Differential Diagnosis for Haematuria post Hysterectomy
Single Most Likely Diagnosis
- Ureteral injury or ligature during hysterectomy: This is a common complication of hysterectomy, especially if the surgery was difficult or if the anatomy was distorted. The ureter's proximity to the uterine arteries and the cervix puts it at risk during the procedure.
Other Likely Diagnoses
- Urinary tract infection (UTI): Post-operative UTIs can occur due to catheterization or other factors related to surgery, leading to haematuria.
- Bladder or urethral trauma during catheterization: Accidental trauma during catheter insertion or removal can cause bleeding.
- Kidney stones: Although not directly related to the hysterectomy, kidney stones could be coincidental and cause haematuria.
Do Not Miss Diagnoses
- Ureterovaginal fistula: A potential complication of hysterectomy where a fistula forms between the ureter and vagina, leading to continuous urinary leakage and possible haematuria.

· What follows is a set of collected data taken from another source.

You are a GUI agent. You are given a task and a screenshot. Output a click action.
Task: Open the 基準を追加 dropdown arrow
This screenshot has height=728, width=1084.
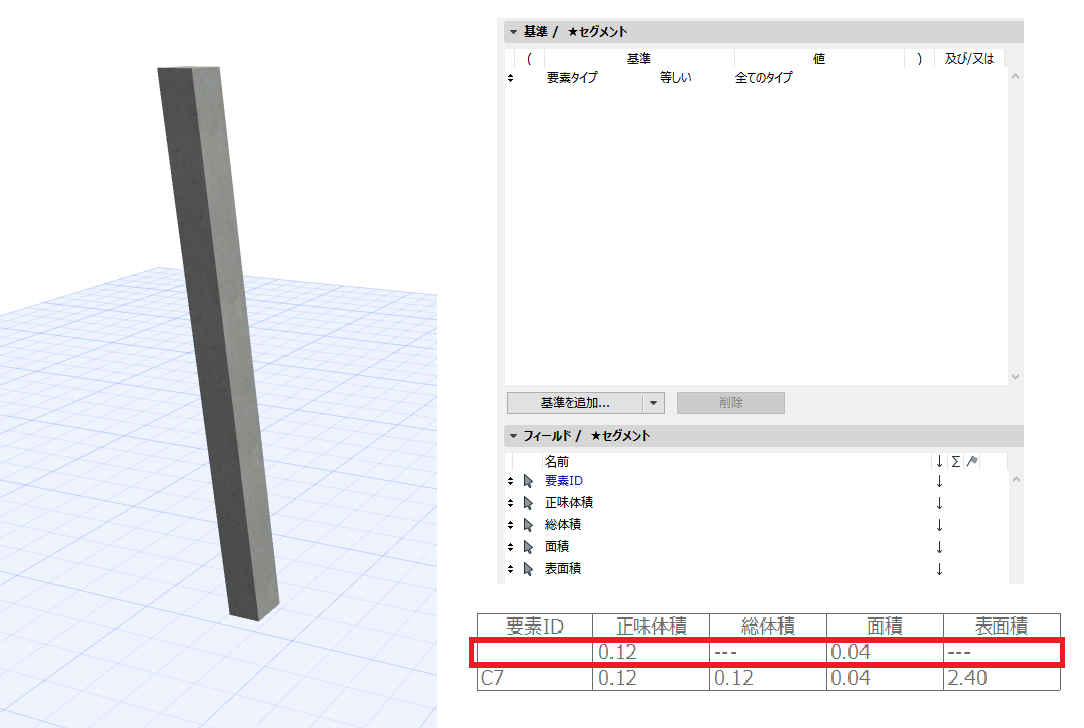click(x=653, y=403)
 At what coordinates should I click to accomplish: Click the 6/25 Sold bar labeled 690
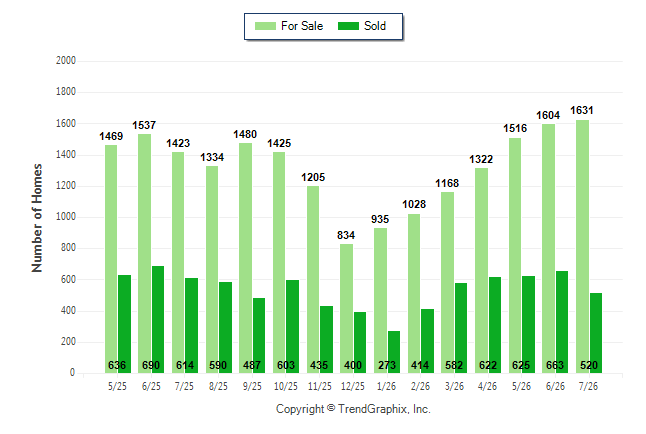(158, 319)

- Malignancy (e.g., bladder, ureteral, or renal cancer): Although less common, new-onset haematuria post-surgery warrants investigation to rule out malignancy, especially in older patients or those with risk factors.
- Vascular injury or pseudoaneurysm: Rare but potentially life-threatening, vascular complications from the surgery could lead to haematuria.
Rare Diagnoses
- Arteriovenous malformation (AVM) or arteriovenous fistula (AVF): These vascular anomalies could be a cause of haematuria but are rare and usually have other associated symptoms or signs.

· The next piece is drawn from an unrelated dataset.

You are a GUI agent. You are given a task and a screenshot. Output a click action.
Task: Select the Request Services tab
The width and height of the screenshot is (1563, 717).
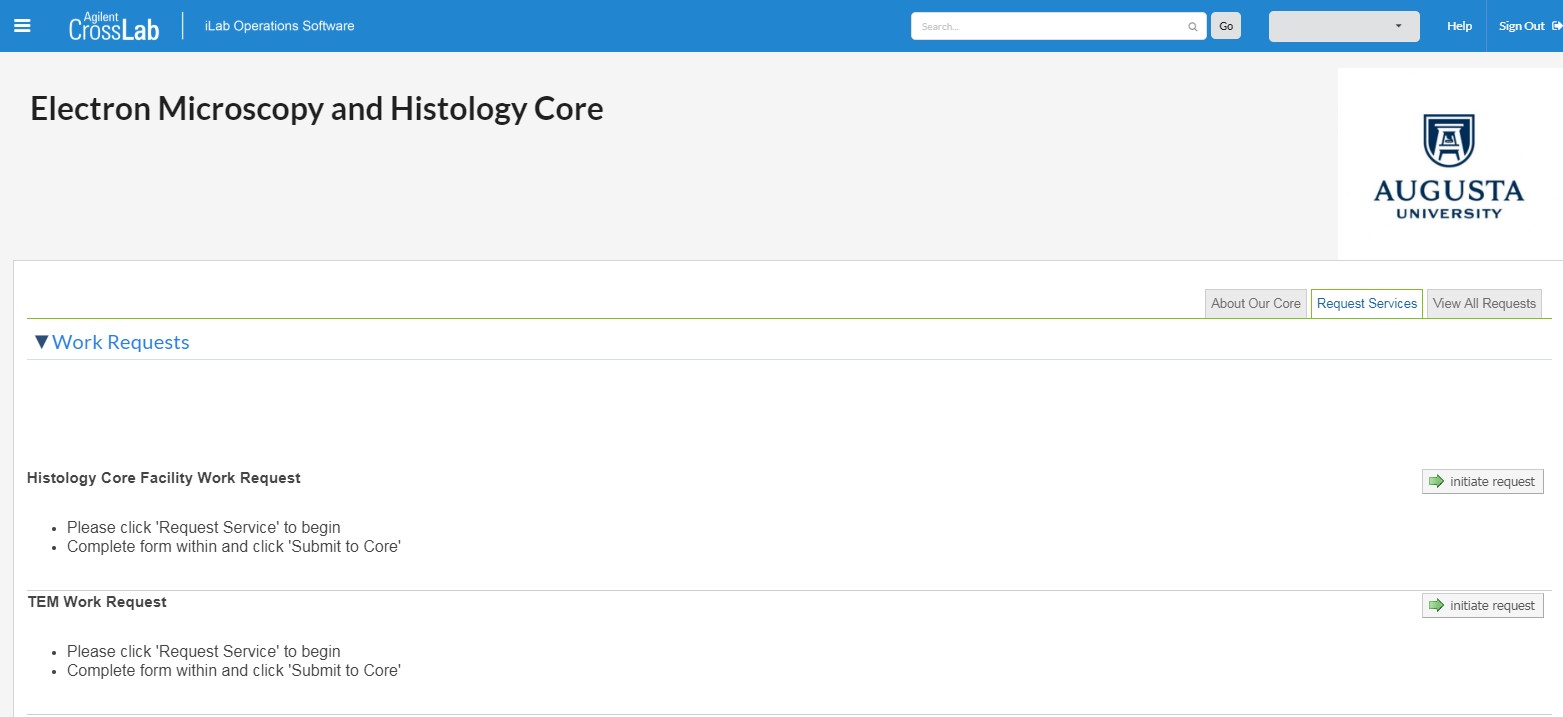pos(1367,304)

- Endometriosis of the urinary tract: Although endometriosis is a known condition, its involvement of the urinary tract is less common and could potentially cause haematuria, especially if the patient has a history of endometriosis.
- Foreign body in the urinary tract: This could be a rare cause of haematuria if a foreign object (e.g., a surgical sponge or instrument fragment) was inadvertently left in the urinary tract during surgery.